A work in progress
The Evolution of Human Female Sexuality
by Edwin L. Young, PhD
September 30, 2009
Consider the likelihood that evolution shaped female sexuality for at least the last seven million years. Many aspects of the natural world, the human manner of existence, and the interaction between the two must have been changing over those millions of years. It seems likely that evolution moves at a very slow pace. The transition from apes to hominids to Homo sapiens was slow. With changes in living conditions, both males and females were repeatedly shaped to adapt to those changes. I am focusing here on the outcome of millions of years of evolution as evidenced in the sexuality of the human female. For example, why do you think evolution equipped women with an external clitoris? Very few animal species have an external clitoris. In some animal species, the female possesses an internal clitoris. While the external clitoris was evolving, a rudiment in the form of a G-spot could have remained where the internal clitoris once was.
The female hyena is unique for possessing a pseudo-penis. Hyena females live in exclusively female groups. They leave the group to mate with a male for reproduction but otherwise they are able to satisfy their sex drive among themselves. As opposed to most animal species, human females also tend toward exclusively female groups. Human males tend to do so as well. Is this a cultural or genetic phenomenon?
The human female’s sexuality is variegated. Women have an internal G-spot that can add to their sexual pleasure when have intercourse and most women are capable of having vaginal orgasms but are not limited to that. However, why do women have anal orgasms? Why can women have orgasms from having their breasts sucked? Can women lactate even without having recently given birth? Why do women have a proclivity for sucking? Is that limited to females? Are lips erotic organs? Why is a woman’s skin eroticized? Why can women have multiple orgasms without needing a period of recovery as do men? Why do girls have a hymen? Why do humans reach puberty around the age of thirteen and yet the age of onset can vary dramatically with life circumstances? Are children capable of erotic pleasure? Do children have a natural sexual curiosity? Can pre-pubescent children have orgasms? Is there a genetically based taboo against incest? Is heterosexuality a genetic predisposition? Is monogamy natural, or genetically programmed, for humans? On the other hand, is promiscuity the natural behavior of humans? Is the nuclear family a natural condition or pattern for humans? In primitive tribes, even today, children seem to belong to all of the women in the tribe. Did the earliest humans have any concept of biological parentage? Do women have a genetically based drive for reproduction? Do men have a genetically based drive for reproduction? Why are there such dramatic changes in the sexual physiology of women over their lifetime?

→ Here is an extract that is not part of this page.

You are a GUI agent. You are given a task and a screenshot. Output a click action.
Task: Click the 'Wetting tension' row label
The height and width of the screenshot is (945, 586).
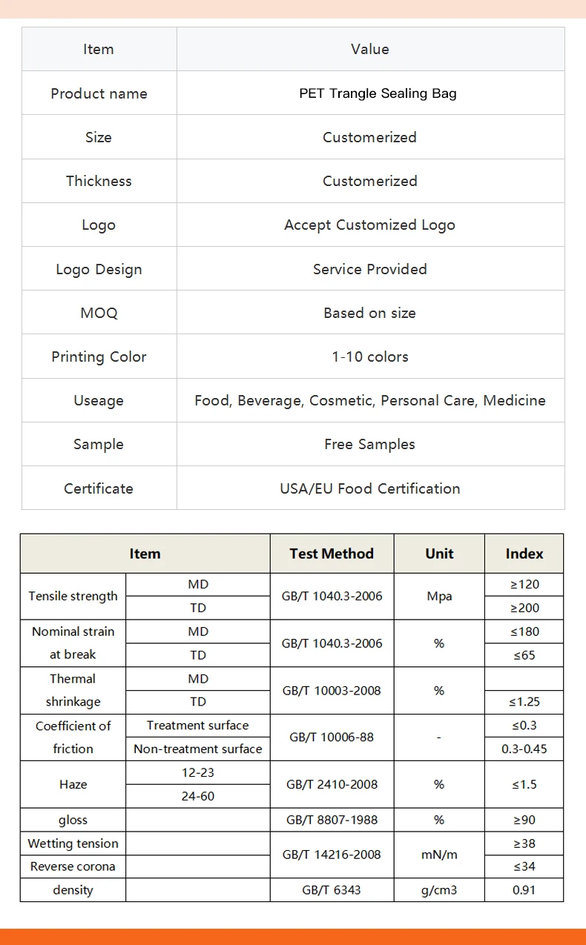click(73, 843)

Are the sexual, as well as all other, behavioral patterns of modern America and the rest of the modern world a basis for defining the basic, universal, nature of human males and females? Why are patterns of sexual behavior remarkably different for different cultures and for different periods of recorded history? Can a genetic basis for human behavioral tendencies can be determined that is independent of different cultures’ patterns of shaping behavior?
Have the contemporarily defined physiological and cultural attributes of women and women been true for them since the beginning of human evolution? If human sexual anatomy and sexual characteristics are unique among animal species, then you have to wonder how and why they evolved in this unique manner?
What must life have been like for women as they transitioned from hominids to Homo sapiens? Why did primates transition into anthropoids and hominids and finally into Homo sapiens? What happened to pave the way for the descent from trees, the loss of tails, the upright posture, the diminished amount of hair, the propensity of females for artificial decoration of their faces, and the adaptation to smoke?
I am a 76-year-old male retired psychologist. I dealt with both genders for over forty years. The number of people I dealt with in private practice, institutions, schools, and universities is unrecorded but I can estimate it to be many thousands. Early on, I began to form the opinion that the human being is extraordinarily plastic, capable of being and behaving in a vast variety of different ways. I inferred from observations of people over decades that most remained rather constant over time but that these were people who remained in the same or similar environments. Of those whose environments changed dramatically, their way of being and behaving also changed dramatically and for those who did not change with the changed environment their tenure in the change was short-lived. Reflecting on my many encounters with people who confided in me about their sexual behavior and preferences, I concluded that the human has the potential to form a wide variety of close relationships with a wide variety of types of other people and that they can derive sexual pleasure from anything that can stimulate their sex organs. Circumstances are a significant determinative factor. Cultures, periods of history, religion, life circumstances, and so many other external factors can shape proclivities and temporary alterations. Over the last almost sixty years, I have also noticed that psychological 'conclusions' tend to trend with the vogue. I would caution psychologists who write for the general public to avoid definitive pronouncements about the nature of human beings. Perhaps, we are extraordinary pliable and plastic. Ten, twenty, one hundred, one thousand years from now today's pronouncements may seem so idiotic as to be laughable. Yet, as arrogance seems to be a part of our current nature, I presume such 'ex cathedra' pronouncements will continue and will continue to be a lucrative way to make a living. Expertise enjoys its time on the stage. After all that flourishing, expertise tends to be anchored in its time and a very transitory thing.